This is a port of the MapBox company's Earcut computer code, which triangulates polygons. 
Please see https://github.com/mapbox/earcut for more information about the original 
javascript code. This port is to the Rust computer language, and is single-threaded.

This is a published fork of [donbright/earcutr](https://github.com/donbright/earcutr).

This port is not affiliated with MapBox in any way and no endorsement is implied. 

![image showing an outline of a circle with a hole inside of it, with triangles inside of it](viz/circle.png "circle, earcut")

## Usage

```rust
extern crate earcutr;
var triangles = earcutr::earcut(&[10,0, 0,50, 60,60, 70,10],&[],2).unwrap();
println!("{:?}",triangles);  // [1, 0, 3, 3, 2, 1]
```

Signature:

`earcut(vertices:&vec<f64>, hole_indices:&vec<usize>, dimensions:usize)`.

* `vertices` is a flat array of vertex coordinates like `[x0,y0, x1,y1, x2,y2, ...]`.
* `holes` is an array of hole _indices_ if any
  (e.g. `[5, 8]` for a 12-vertex input would mean one hole with vertices 5&ndash;7 and another with 8&ndash;11).
* `dimensions` is the number of coordinates per vertex in the input array. Dimensions must be 2.
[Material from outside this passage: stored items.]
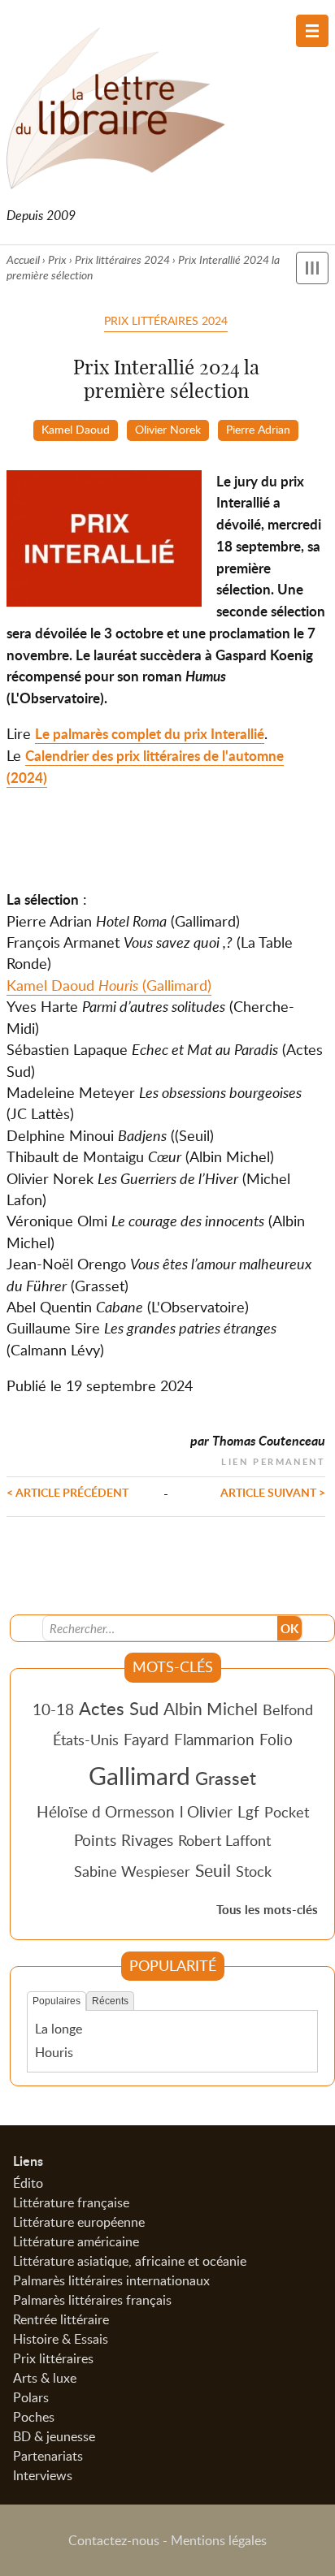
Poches (33, 2417)
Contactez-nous (113, 2540)
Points (95, 1840)
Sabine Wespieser (132, 1871)
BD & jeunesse (54, 2436)
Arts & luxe (44, 2378)
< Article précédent (67, 1492)
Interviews (42, 2475)
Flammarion (214, 1739)
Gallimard (139, 1775)
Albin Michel (210, 1708)
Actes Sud (119, 1708)
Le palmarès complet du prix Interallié (149, 733)
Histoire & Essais (60, 2339)
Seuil (213, 1870)
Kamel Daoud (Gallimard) (109, 985)
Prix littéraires (53, 2358)
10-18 (53, 1709)
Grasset (225, 1778)
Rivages (147, 1840)
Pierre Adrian (258, 429)
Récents (110, 2001)
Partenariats (48, 2456)
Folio (276, 1739)
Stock (254, 1871)
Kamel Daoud (75, 429)
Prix (57, 259)
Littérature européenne (79, 2222)
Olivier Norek (168, 429)
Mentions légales (219, 2540)
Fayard (146, 1739)
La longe (58, 2029)
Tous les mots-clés (267, 1909)
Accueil (23, 259)
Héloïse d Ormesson (106, 1811)
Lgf (248, 1811)
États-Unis (86, 1739)
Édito (28, 2183)
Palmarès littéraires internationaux (111, 2280)
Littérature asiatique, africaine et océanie (129, 2261)
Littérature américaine (76, 2241)
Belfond (288, 1709)
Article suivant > (272, 1492)
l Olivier (206, 1811)
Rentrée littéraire (61, 2319)
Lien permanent (273, 1459)
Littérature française (71, 2202)
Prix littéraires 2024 (122, 259)
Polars (31, 2397)
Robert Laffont (224, 1840)
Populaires (56, 2001)
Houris (54, 2052)
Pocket (286, 1812)
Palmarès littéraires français (92, 2300)
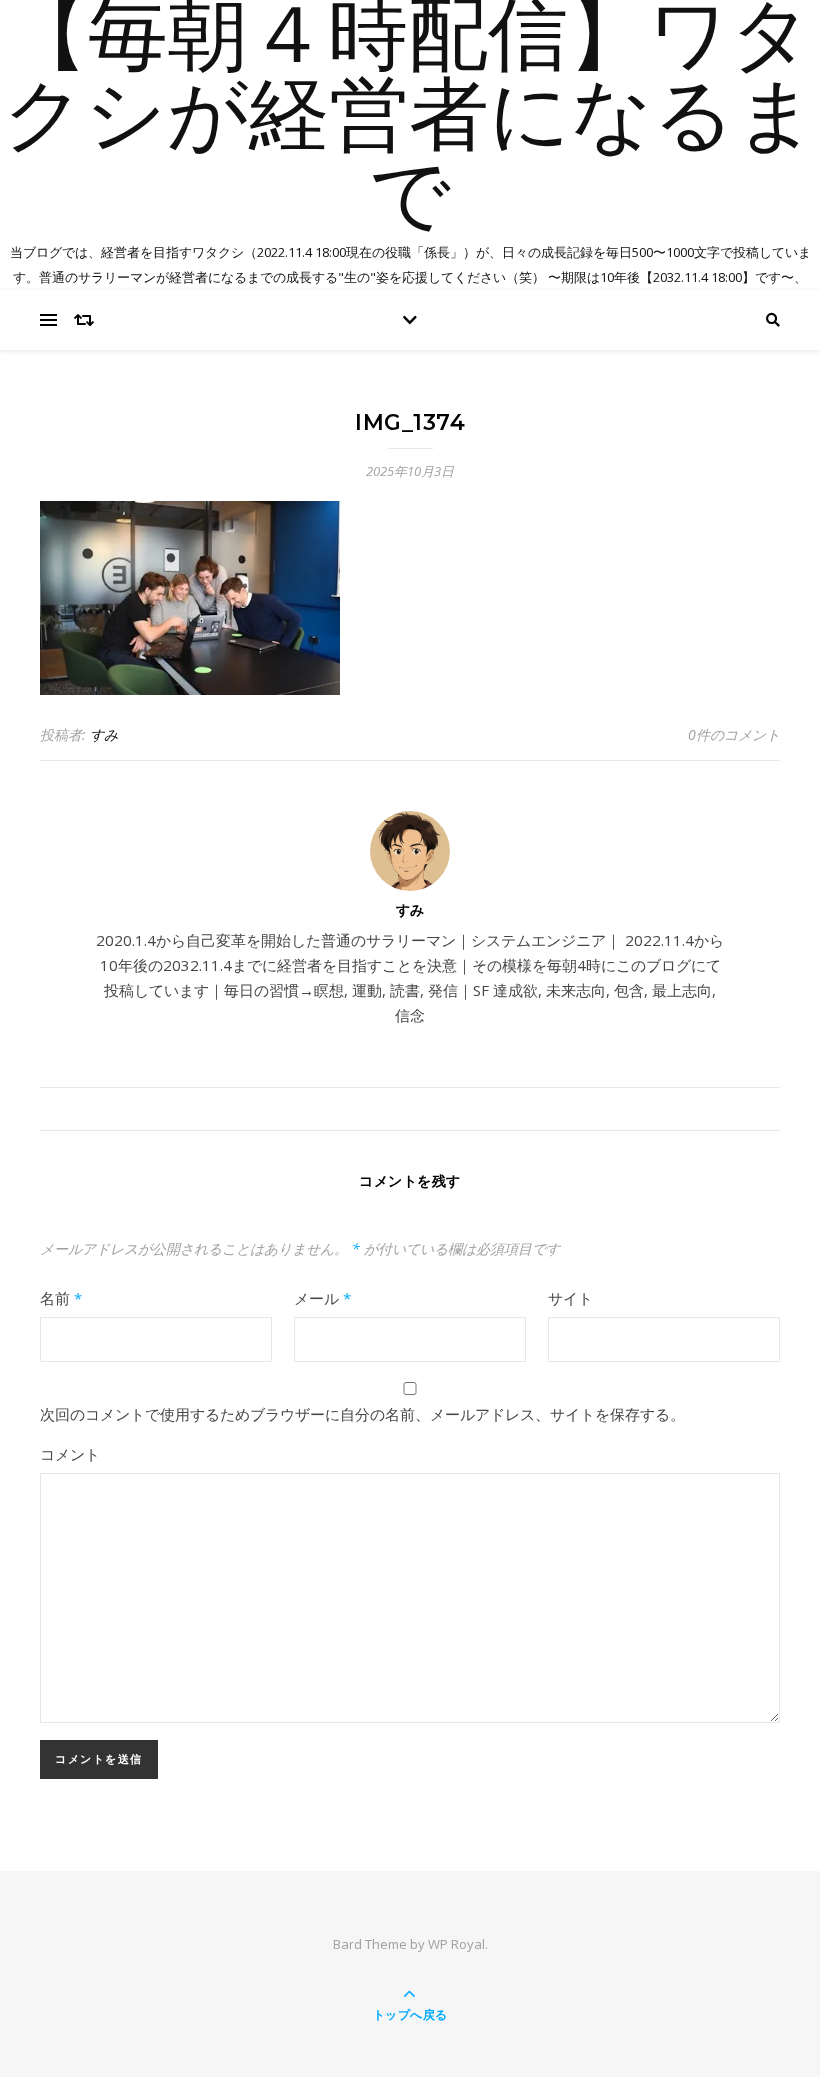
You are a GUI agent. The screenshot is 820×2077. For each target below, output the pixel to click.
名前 (61, 1298)
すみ (104, 734)
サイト (570, 1298)
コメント (70, 1454)
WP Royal (456, 1944)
Each group of three vertex indices in the resulting array forms a triangle.

```rust
// triangulating a polygon with a hole
earcutr::earcut(&[0.,0., 100.,0., 100.,100., 0.,100.,  20.,20., 80.,20., 80.,80., 20.,80.], &[4],2).unwrap();
// [3,0,4, 5,4,0, 3,4,7, 5,0,1, 2,3,7, 6,5,1, 2,7,6, 6,1,2]
```

If you pass a single vertex as a hole, Earcut treats it as a Steiner point. 
See the 'steiner' test under ./tests/fixtures for an example input,
and the test visualization under ./viz.

After getting a triangulation, you can verify its correctness with 
`earcutr.deviation`:

```rust
let deviation = earcutr.deviation(&data.vertices, &data.holes, data.dimensions, &triangles);
```

Deviation returns the relative difference between the total area of 
triangles and the area of the input polygon. `0` means the triangulation 
is fully correct.

## Flattened vs multi-dimensional data

If your input is a multi-dimensional array you can convert it to the 
format expected by Earcut with `earcut.flatten`. For example:

```rust 
let v = vec![
  vec![vec![0.,0.],vec![1.,0.],vec![1.,1.],vec![0.,1.]], // outer ring
  vec![vec![1.,1.],vec![3.,1.],vec![3.,3.]]        // hole ring
];
let (vertices,holes,dimensions) = earcutr::flatten( &v );
let triangles = earcutr::earcut(&vertices, &holes, dimensions).unwrap();
``` 

The [GeoJSON Polygon](http://geojson.org/geojson-spec.html#polygon) format uses 
multi-dimensional data in a text based JSON format. There is example code under 
tests/integration_test.rs on how to parse JSON data. The test/fixtures test
files are all multi-dimensional .json files.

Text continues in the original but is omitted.